*Instructions for the task:*
Start to finish, copy the data exactly.

------------------------------------------------------------

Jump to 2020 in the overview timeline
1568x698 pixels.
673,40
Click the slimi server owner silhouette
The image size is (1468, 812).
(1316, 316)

------------------------------------------------------------

*Problem solution:*
Jump to 2020 in the overview timeline
1568x698 pixels.
673,40
Click the slimi server owner silhouette
The image size is (1468, 812).
(1316, 316)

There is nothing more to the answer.